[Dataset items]
⟨
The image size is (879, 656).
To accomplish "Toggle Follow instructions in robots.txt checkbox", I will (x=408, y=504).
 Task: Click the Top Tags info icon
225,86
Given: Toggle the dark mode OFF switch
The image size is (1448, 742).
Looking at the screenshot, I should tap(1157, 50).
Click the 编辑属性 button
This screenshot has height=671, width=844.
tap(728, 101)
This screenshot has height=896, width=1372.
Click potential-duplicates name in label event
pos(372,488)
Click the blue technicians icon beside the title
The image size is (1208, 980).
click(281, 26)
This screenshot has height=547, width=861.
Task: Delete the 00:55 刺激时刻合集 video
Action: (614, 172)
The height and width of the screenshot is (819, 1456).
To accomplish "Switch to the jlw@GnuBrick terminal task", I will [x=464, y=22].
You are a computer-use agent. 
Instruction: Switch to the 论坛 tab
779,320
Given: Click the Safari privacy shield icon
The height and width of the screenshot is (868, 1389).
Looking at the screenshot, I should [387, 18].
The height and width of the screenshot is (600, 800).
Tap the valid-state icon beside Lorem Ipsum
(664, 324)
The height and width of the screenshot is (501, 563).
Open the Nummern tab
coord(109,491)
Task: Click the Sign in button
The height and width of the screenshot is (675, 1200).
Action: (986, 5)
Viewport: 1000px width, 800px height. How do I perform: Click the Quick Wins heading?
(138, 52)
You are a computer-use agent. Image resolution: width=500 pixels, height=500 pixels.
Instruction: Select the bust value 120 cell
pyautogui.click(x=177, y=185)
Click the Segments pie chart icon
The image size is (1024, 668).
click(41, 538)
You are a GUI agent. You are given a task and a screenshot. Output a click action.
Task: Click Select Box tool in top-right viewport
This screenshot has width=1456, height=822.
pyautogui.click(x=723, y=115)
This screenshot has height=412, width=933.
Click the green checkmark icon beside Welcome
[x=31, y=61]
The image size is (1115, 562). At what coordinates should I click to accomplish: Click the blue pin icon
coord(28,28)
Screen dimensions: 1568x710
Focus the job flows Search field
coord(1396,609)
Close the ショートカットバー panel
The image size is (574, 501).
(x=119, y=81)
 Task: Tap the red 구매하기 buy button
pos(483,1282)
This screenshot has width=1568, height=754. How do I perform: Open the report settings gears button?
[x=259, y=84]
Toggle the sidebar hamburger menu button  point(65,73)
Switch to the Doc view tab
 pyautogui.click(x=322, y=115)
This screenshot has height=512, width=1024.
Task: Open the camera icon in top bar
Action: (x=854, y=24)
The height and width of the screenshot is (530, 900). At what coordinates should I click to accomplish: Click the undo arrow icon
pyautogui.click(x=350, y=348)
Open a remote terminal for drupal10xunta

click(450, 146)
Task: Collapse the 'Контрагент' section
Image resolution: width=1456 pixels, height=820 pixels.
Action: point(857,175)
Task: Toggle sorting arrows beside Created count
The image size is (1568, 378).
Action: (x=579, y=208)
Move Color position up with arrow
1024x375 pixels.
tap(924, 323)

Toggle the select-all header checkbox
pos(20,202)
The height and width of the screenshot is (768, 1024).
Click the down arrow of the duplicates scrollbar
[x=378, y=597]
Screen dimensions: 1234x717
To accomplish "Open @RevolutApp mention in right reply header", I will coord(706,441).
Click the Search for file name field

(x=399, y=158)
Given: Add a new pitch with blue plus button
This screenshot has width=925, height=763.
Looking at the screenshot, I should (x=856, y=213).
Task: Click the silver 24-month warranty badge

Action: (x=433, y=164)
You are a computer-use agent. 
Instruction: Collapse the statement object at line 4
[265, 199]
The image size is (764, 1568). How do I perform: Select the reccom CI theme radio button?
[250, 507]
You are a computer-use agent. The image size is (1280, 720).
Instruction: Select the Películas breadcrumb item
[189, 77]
⟩
Taking the line with "The height and width of the screenshot is (868, 1389)." as the first and the line with "Click the Segments pie chart icon" as the last, retype that stretch of the data above exactly, with no other lines.

The height and width of the screenshot is (868, 1389).
Looking at the screenshot, I should [387, 18].
The height and width of the screenshot is (600, 800).
Tap the valid-state icon beside Lorem Ipsum
(664, 324)
The height and width of the screenshot is (501, 563).
Open the Nummern tab
coord(109,491)
Task: Click the Sign in button
The height and width of the screenshot is (675, 1200).
Action: (986, 5)
Viewport: 1000px width, 800px height. How do I perform: Click the Quick Wins heading?
(138, 52)
You are a computer-use agent. Image resolution: width=500 pixels, height=500 pixels.
Instruction: Select the bust value 120 cell
pyautogui.click(x=177, y=185)
Click the Segments pie chart icon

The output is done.